* [Problems to solve]
1) Translate into German this sentence from the pull request on stale routing tables: "This PR adds a field to the index/delete/flush request that helps detect the case where we locally have stale routing information."
2) Write the next part of the pull request on stale routing tables, picking up after its last sentence.

* Begin Document excerpt *

Prevent TransportReplicationAction to route request based on stale local routing table by ywelsch · Pull Request #16274 · elastic/elasticsearch

ywelsch · 2016-01-27T18:19:19Z

Relates to #12573

When relocating a primary shard, there is a cluster state update at the end of relocation where the active primary is switched from the relocation source to the relocation target. If relocation source receives and processes this cluster state before the relocation target, there is a time span where relocation source believes active primary to be on relocation target and relocation target believes active primary to be on relocation source. This results in index/delete/flush requests being sent back and forth and can end in an OOM on both nodes.

This PR adds a field to the index/delete/flush request that helps detect the case where we locally have stale routing information. In case this staleness is detected, we wait until we have received an up-to-date cluster state before rerouting the request.

* End Document excerpt *
* Begin Data provided *

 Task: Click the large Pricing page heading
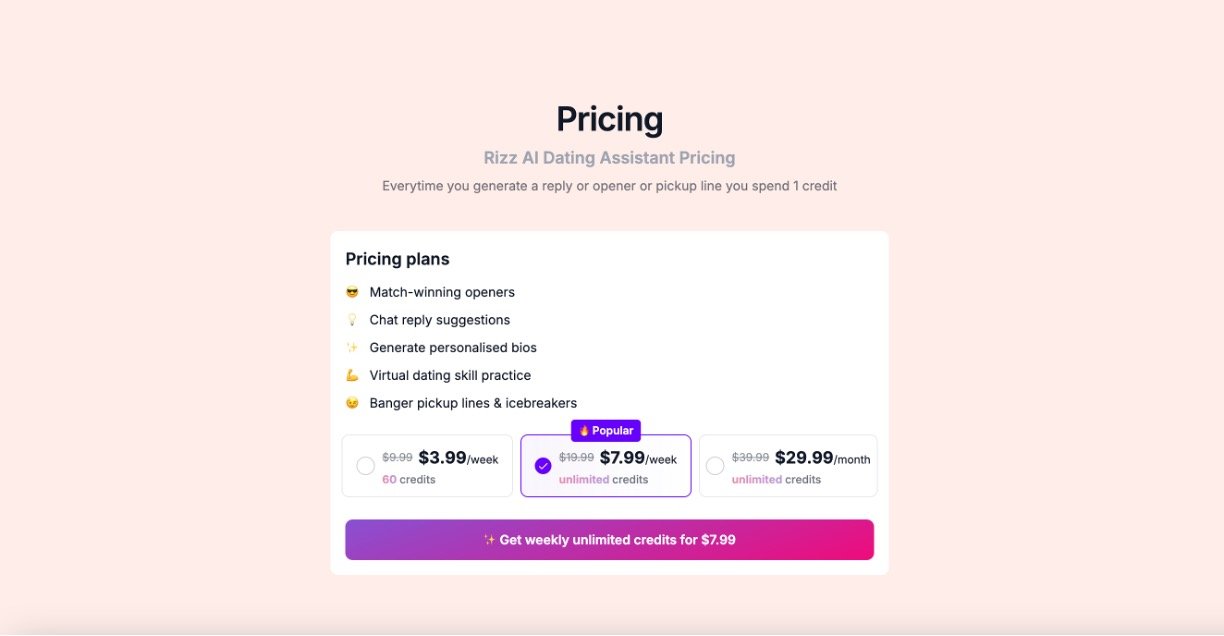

* End Data provided *

* [Per-task answers]
1) Dieser PR fügt der Index-/Delete-/Flush-Anfrage ein Feld hinzu, das dabei hilft, den Fall zu erkennen, in dem wir lokal veraltete Routing-Informationen haben.

2)
I have included the test from #12574 in this PR to demonstrate the fix in an integration test. That integration test will not be part of the final commit, however.

ywelsch · 2016-01-27T18:25:13Z

@bleskes instead of using the cluster state version, we could as well use the index metadata version. The index metadata version is updated whenever a new shard is started (thanks to active allocation ids). wdyt?

On a related note, we could use this field as well to wait for dynamic mapping updates to be applied. (for that the update mappings api would have to return the current index metadata version).

bleskes · 2016-02-01T13:18:49Z

core/src/main/java/org/elasticsearch/action/support/replication/TransportReplicationAction.java

can we assert that the version is not set?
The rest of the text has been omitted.